As I can see loss value is decreasing over time, so the model is training. On the other hand train and validation metrics are still zero. Will they increase if let training to continue until it stops?

Is it possible that you overwrite good pre-trained checkpoint (on ontonotes) with model with low validation scores (on your data)?

Hi!

sometimes, I am able to train the model with the same data and same code. During that time, it shows train and val f1 score correctly. And the model is giving expected output on unseen data.

But sometimes, I am getting the above type error. When I am getting this type of f1 score, the model is not behaving as expected. it is not learning anything from the given data.

I am not able to figure out the issue as it is behaving differently with the same code and data

Also, in my understanding, the new checkpoint will be saved only if the val f1 score is greater than that of the existing model check point

Yes, at the start of training initial checkpoint is evaluated and new model will be saved only if metrics are improved.

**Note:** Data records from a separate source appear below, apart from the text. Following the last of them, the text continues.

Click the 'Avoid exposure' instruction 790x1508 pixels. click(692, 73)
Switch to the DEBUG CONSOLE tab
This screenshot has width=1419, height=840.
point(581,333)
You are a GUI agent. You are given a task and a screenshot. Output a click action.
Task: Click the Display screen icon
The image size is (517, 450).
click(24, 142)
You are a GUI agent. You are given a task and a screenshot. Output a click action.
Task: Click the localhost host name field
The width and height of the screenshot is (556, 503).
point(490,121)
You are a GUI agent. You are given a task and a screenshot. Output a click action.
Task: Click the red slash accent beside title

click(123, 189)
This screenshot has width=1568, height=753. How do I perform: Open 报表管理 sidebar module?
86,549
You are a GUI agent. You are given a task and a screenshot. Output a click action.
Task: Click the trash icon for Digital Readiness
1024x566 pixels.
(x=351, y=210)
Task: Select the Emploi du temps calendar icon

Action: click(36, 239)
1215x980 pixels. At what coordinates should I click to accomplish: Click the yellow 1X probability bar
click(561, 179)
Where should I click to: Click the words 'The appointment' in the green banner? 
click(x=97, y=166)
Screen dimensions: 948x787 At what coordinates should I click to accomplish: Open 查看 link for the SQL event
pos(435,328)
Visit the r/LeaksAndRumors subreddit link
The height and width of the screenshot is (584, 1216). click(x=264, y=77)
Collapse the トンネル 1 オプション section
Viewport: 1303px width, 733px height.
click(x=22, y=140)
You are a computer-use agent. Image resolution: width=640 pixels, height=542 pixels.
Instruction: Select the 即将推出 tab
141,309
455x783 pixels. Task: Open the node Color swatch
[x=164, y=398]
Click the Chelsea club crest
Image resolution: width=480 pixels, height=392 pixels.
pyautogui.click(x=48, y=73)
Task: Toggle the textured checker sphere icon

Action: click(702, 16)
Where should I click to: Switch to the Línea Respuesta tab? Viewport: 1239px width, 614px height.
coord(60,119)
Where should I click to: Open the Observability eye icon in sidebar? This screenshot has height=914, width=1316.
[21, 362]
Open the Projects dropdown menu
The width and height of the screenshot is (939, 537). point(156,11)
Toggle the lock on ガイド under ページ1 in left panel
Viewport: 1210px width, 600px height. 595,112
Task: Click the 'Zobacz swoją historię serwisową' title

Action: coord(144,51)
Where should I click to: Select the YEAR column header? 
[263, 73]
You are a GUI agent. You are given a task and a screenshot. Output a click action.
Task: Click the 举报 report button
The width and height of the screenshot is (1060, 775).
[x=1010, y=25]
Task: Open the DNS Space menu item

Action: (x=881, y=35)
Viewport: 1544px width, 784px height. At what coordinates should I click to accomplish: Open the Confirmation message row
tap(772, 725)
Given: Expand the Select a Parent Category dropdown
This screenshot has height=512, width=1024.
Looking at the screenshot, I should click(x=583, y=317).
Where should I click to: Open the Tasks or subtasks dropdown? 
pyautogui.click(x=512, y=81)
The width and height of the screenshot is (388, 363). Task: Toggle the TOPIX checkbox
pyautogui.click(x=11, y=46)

But sometimes, I am getting the above type error. When I am getting this type of f1 score, the model is not behaving as expected. it is not learning anything from the given data.

I am not able to figure out the issue as it is behaving differently with the same code and data

It is hard to guess, but the reason could be random initialization of the classification head. This can be checked by setting random seeds for the model. Also, to make it more reproducible, random seed for dataset iterator should be set. Removing all kinds of randomness would help with investigating.

Not sure how to help you more in this case.